Sebagai gambaran hasil penghimpunan zakat oleh seluruh
Badan Amil Zakat (BAZ) dan Lembaga Amil Zakat (LAZ) di Indonesia pada tahun 2012
(versi UU No. 38/1999) yang disampaikan oleh BAZNAS baru mencapai angka
2,3 triliun. Sedangkan potensinya adalah 217 triliun. Ini artinya kemampuan
penghimpunan zakat baru mencapai kurang lebih angka 1,1% dari total potensi
yang ada. Potensi tersebut dimungkinkan akan bertambah setiap tahunnya seiring
dengan peningkatan ekonomi masyarakat. Oleh karena itu, perlu adanya upaya
pendongkrakan penghimpunan zakat sehingga dibutuhkan power yang mampu
melakukan intervensi dalam pengelolaan perzakatan yang dilakukan oleh
Pemerintah.
Dalam perspektif kebijakan Pemerintah, instrumen zakat
belum menjadi instrumen utama dan belum menjadi bagian integral dari kebijakan
nasional ekonomi negara karena dari segi perspektif kebijakan publik posisi
zakat belum kuat. Kehadiran UU Nomor 23 Tahun 2011 hasil uji material
MK akan semakin memperkuat peran Pemerintah dalam meningkatkan
pengelolaan zakat. Pemerintah mendapat “mandat” untuk turut membangun
perzakatan secara nasional melalui upaya-upaya fasilitasi, edukasi
dan penguatan infrastruktur kelembagaan dan anggaran bagi pembangunan
zakat nasional. Hal ini tentunya harus dijabarkan oleh turunan aturannya
liannya, seperti Peraturan Pemerintah (PP), Peraturan Presiden
(Perpres), Intruksi Presiden (Inpres), Peraturan Menteri Agama (PMA), dan
lain-lain.
Kaitannya dengan pengelolaan zakat yang terintegrasi seperti
yang dijelaskan Abu Ubaid dalam kitab “Al Amwal” bahwa zakat memiliki dua
karakter: pertama, zakat adalah sebagai ibadah mahdhah yang berlaku final dan
tidak dapat diganggu gugat, dan kedua, adalah karakter politik zakat. Oleh
sebab itu, menurut Abu Ubaid bahwa karakter politik zakat adalah
merupakan institusi keuangan publik yang peranannya sangat
tergantung pada kondisi negara dan masyarakat.

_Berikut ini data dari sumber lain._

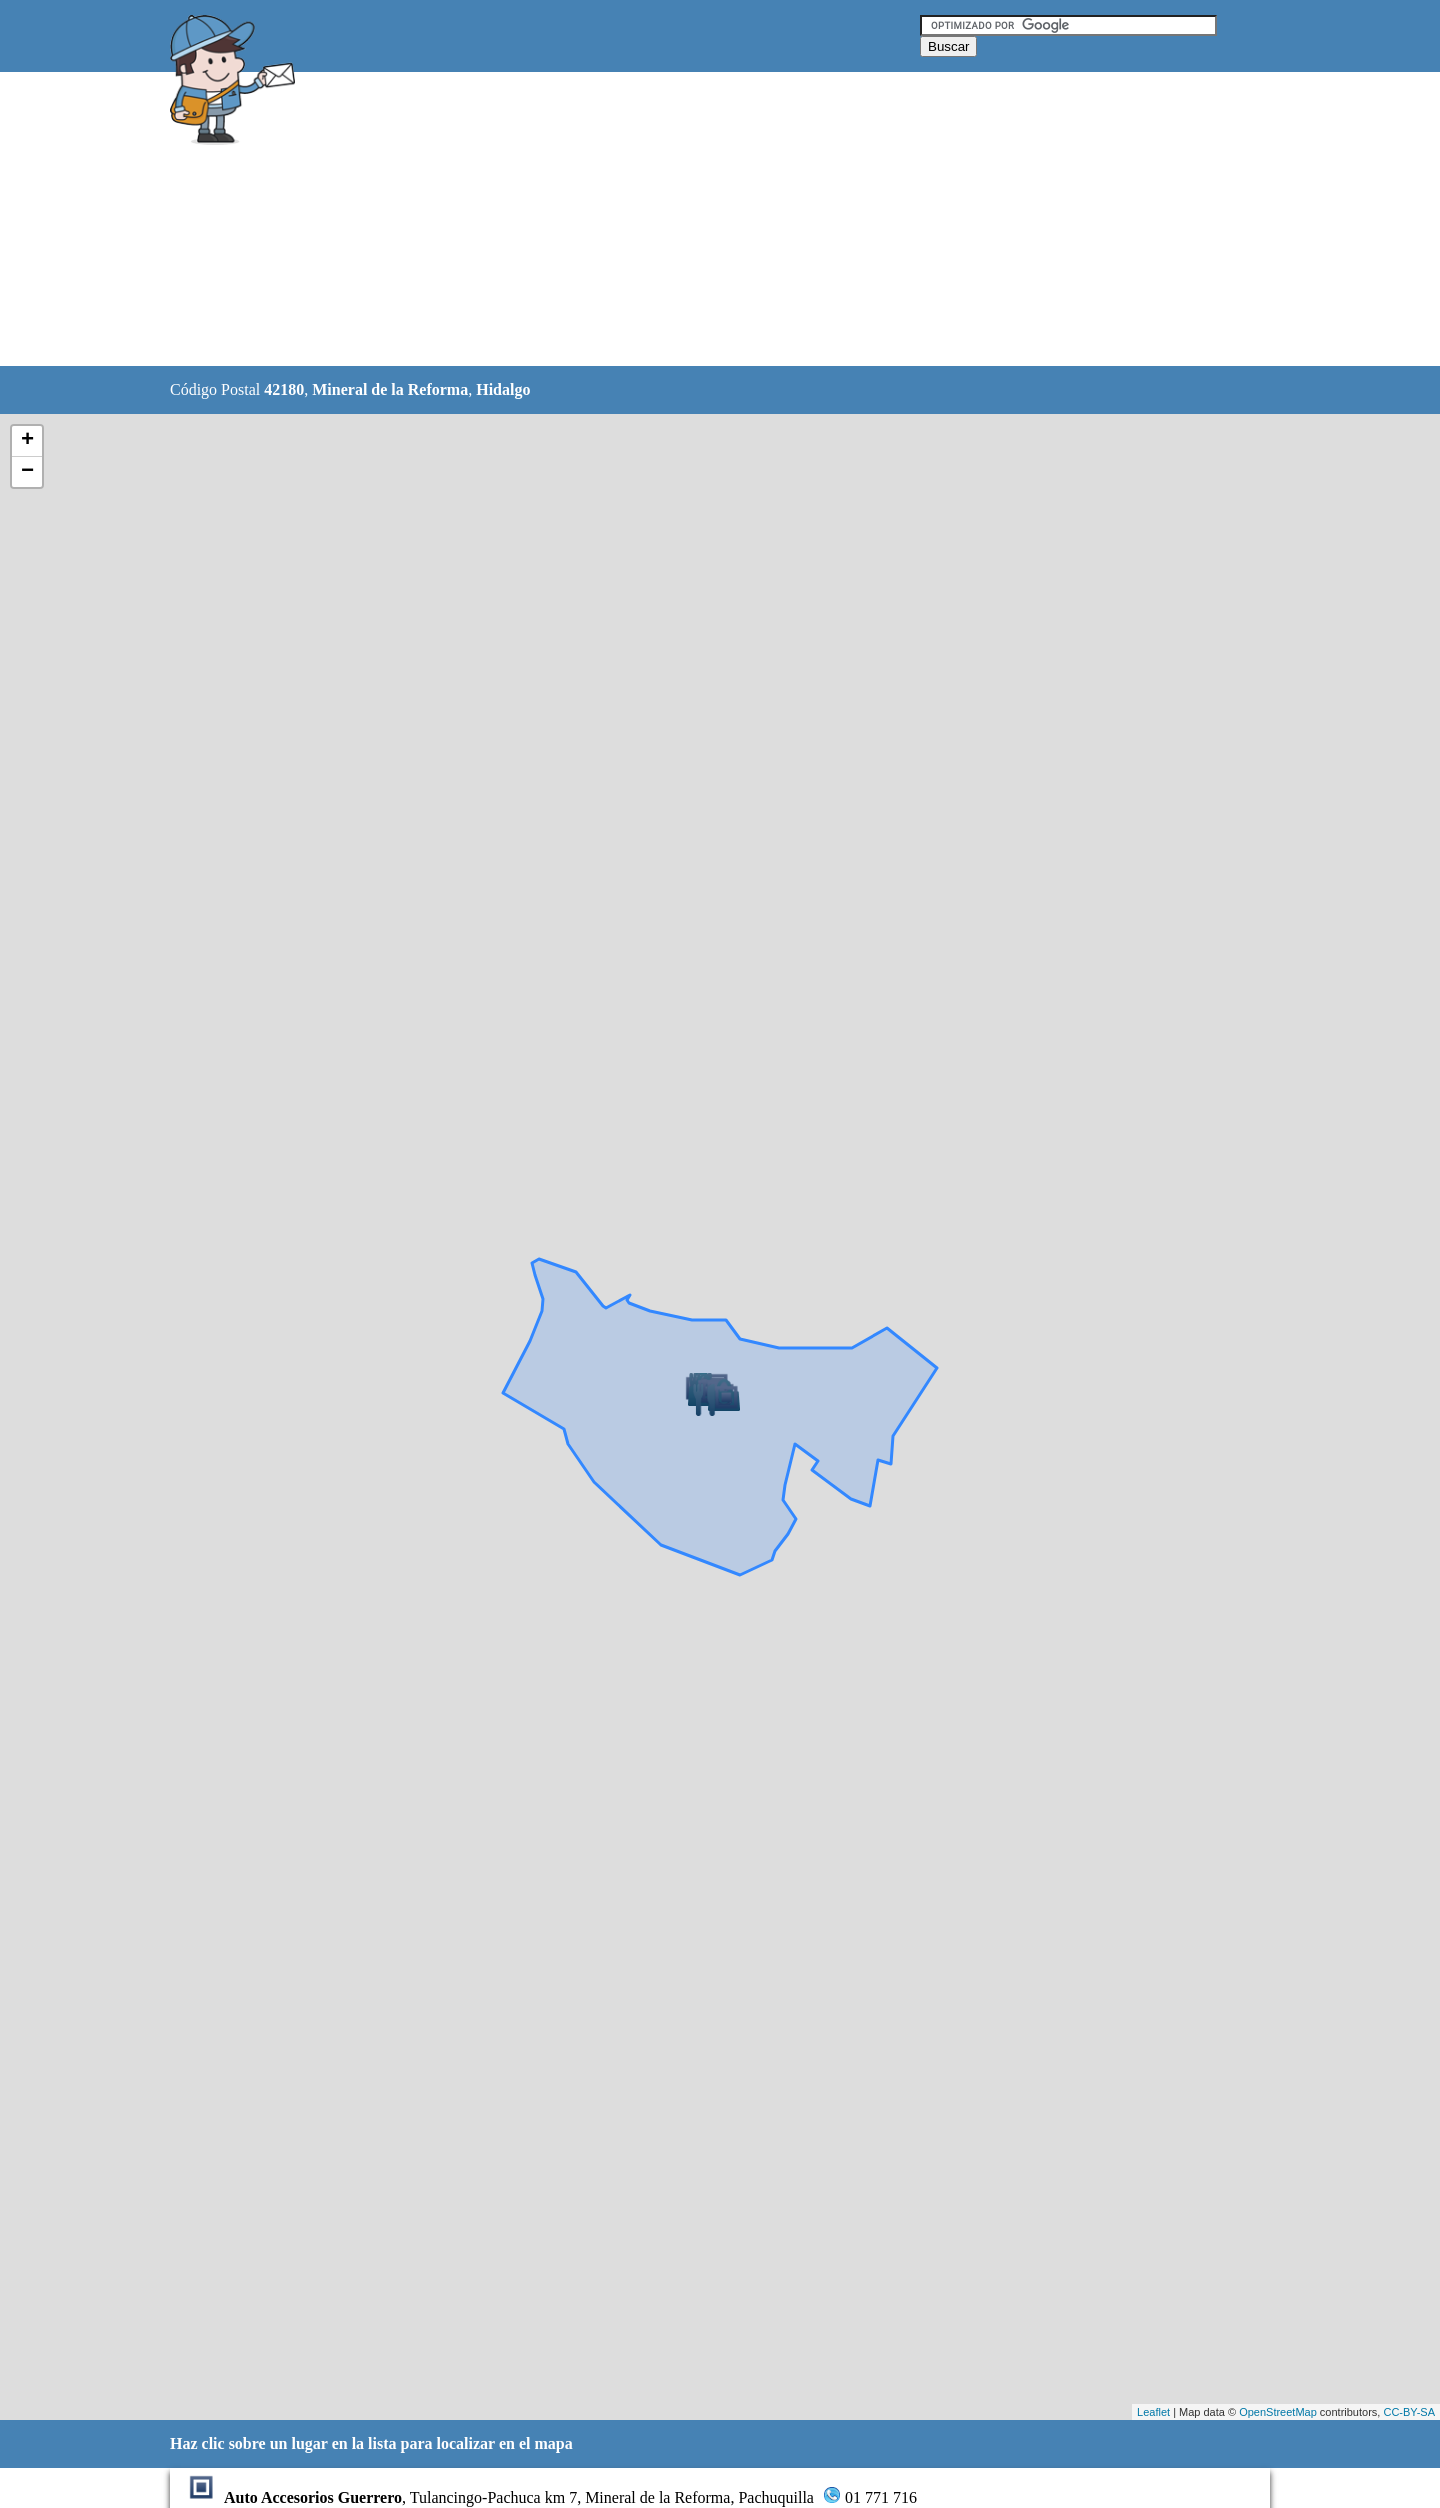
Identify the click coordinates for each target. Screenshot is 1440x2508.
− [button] (27, 472)
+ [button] (27, 441)
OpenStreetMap (1278, 2412)
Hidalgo (503, 389)
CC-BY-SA (1409, 2412)
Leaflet (1153, 2412)
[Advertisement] (669, 220)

Dalam konteks ini, integrasi pengelolaan zakat dalam
kebijakan Pemerintah dalam satu kesatuan sistem (unified system) pengelolaan
zakat nasional menjadi penting. Hal ini dilakukan karena sifat zakat terkait
dengan orang banyak, sehingga diperlukan pengaturan secara menyeluruh.

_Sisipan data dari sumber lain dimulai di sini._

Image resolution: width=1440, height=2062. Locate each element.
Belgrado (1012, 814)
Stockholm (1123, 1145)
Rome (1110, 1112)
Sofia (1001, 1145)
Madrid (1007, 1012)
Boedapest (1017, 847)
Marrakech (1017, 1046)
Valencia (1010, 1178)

Keterlibatan Pemerintah secara langsung dalam pengelolaan zakat dalam
rangka agar hak-hak masyarakat baik muzaki maupun mustahiq bisa tetap
terlindungi, apalagi dalam konteks kekinian, perlindungan itu sangat dibutuhkan
agar kasus-kasus pembagian zakat tidak mengalami kekacauan.